Overall Satisfaction with Cisco Catalyst Switches
Our organization supports almost 16,000 students and over 1200 staff members across 12 campuses. As is typical for most public education providers, we have a limited budget for infrastructure. Catalyst switching, especially the 2960-X, allows us to easily manage stacks of switches in each closet for high port density, with the capability to run 10Gbps (or higher with port channels) backbone connections.
- Single management IP per stack, one logical switch composed of several physical switches.
- 10Gbps to the edge switches
- Reliable - very few service interruptions due to switch failure.
- SMARTnet can be expensive for continued support
- Earlier version of code had a bug that impacted our environment
- No real netflow capability
- No SDN capability
- Fewer outages related to switching than our previous setup
- Lower administration/management costs for switch management
- Reduced power consumption - PoE has been more efficient than power adapters for all our phones.

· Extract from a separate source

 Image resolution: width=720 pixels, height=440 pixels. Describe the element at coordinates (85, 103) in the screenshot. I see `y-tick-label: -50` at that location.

We did not do a live comparison, but I did research both. Catalyst switching made the most sense in our environment for several reasons.
Catalyst throughput was higher, I trust Cisco Support and TAC having used them previously, and our administrators have all been trained on Cisco hardware and software.
Catalyst throughput was higher, I trust Cisco Support and TAC having used them previously, and our administrators have all been trained on Cisco hardware and software.